A full FTMO-aware operations centre for systematic traders: backtest sweeps with reconciliation gates, walk-forward validation, Monte-Carlo FTMO pass-rate simulation, dynamic position sizing, time-guard rules, and a live operations dashboard with multi-account support.


Screenshots

Add four screenshots to docs/screenshots/ after first run: 01_operations.png, 02_strategy_library.png, 03_backtest_dialog.png, 04_data_manager.png. The README references them below.

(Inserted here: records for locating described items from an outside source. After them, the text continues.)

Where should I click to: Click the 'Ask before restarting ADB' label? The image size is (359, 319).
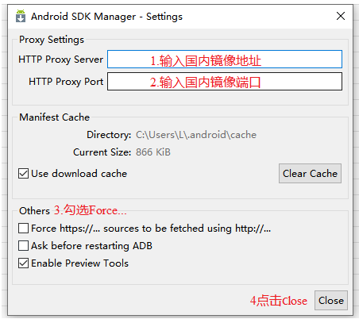pyautogui.click(x=91, y=246)
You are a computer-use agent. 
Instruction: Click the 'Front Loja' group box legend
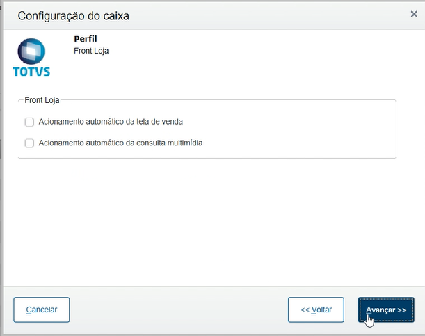click(x=42, y=100)
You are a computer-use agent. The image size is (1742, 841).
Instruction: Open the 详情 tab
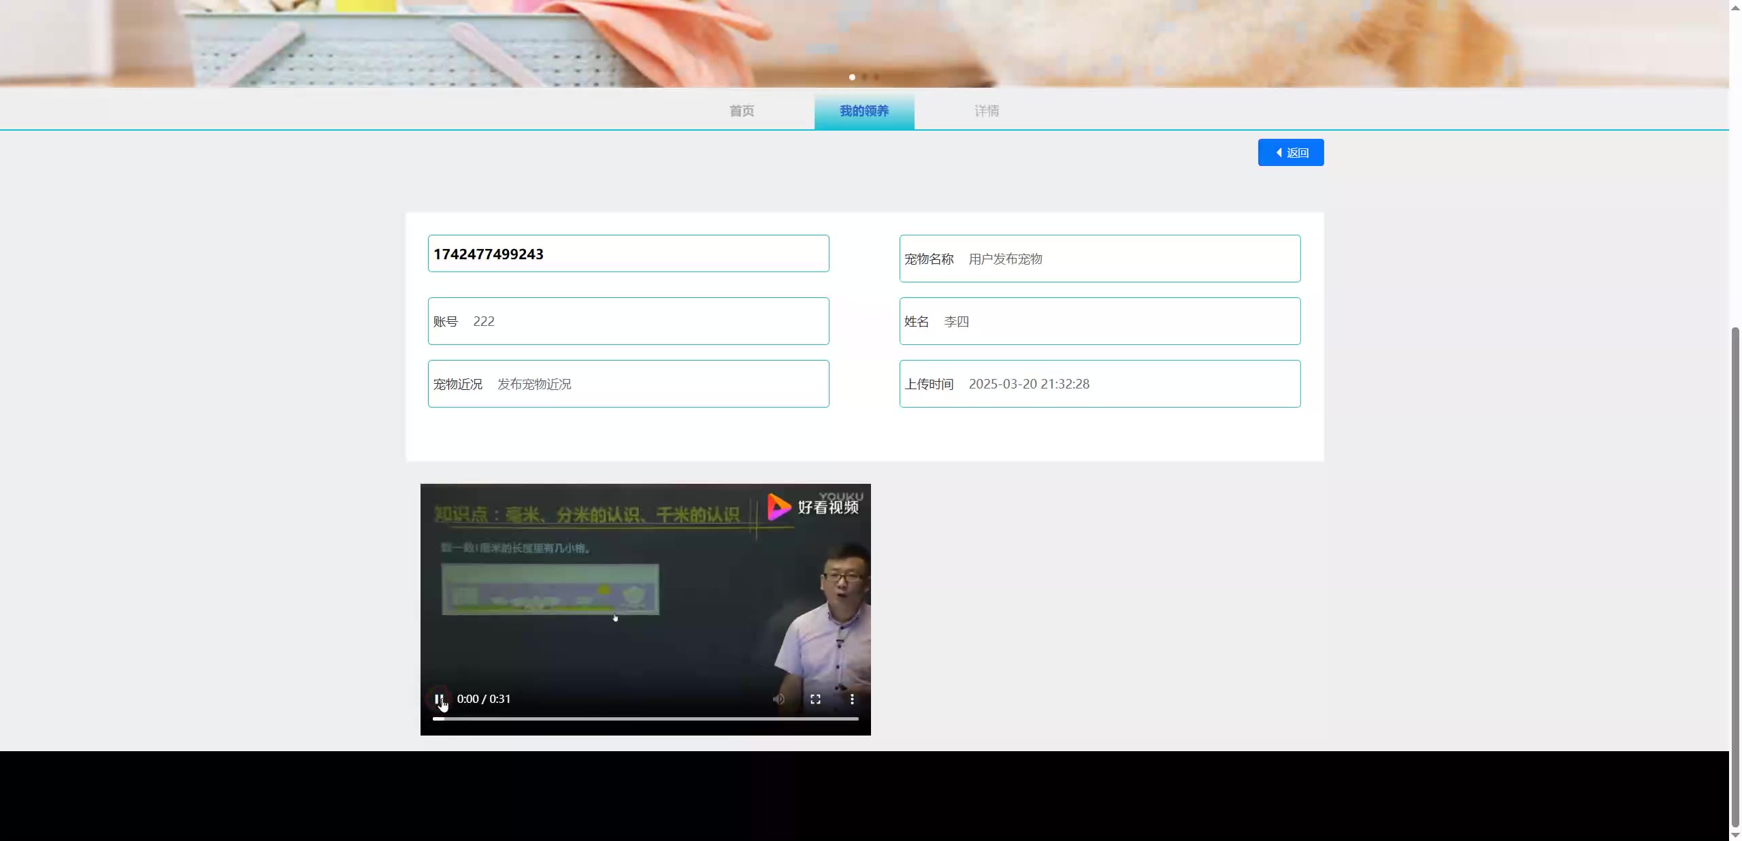[987, 111]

Operations control centre Strategy Library
Operations Strategy Library
KPI strip + tabs for Deployments / Active runs / Positions / Statement / Equity / Activity log / Settings Curated portfolio with PF, R, win-rate, edge chips and a train/test scatter
Backtest dialog Data Manager
Backtest Data Manager
Inline backtest with equity + drawdown curves, FTMO floors, full stats grid Per-ticker freshness with one-click Fetch ALL

Why this exists

Most retail FTMO/prop-firm tooling is a black box: you buy a strategy, you click Go Live, you have no idea what the numbers mean or whether the simulation lies. v2 fixes that with a single rule:

Every dollar of P&L the dashboard shows must reconcile with the equity curve the backtest produced. If they don't match, the result is rejected.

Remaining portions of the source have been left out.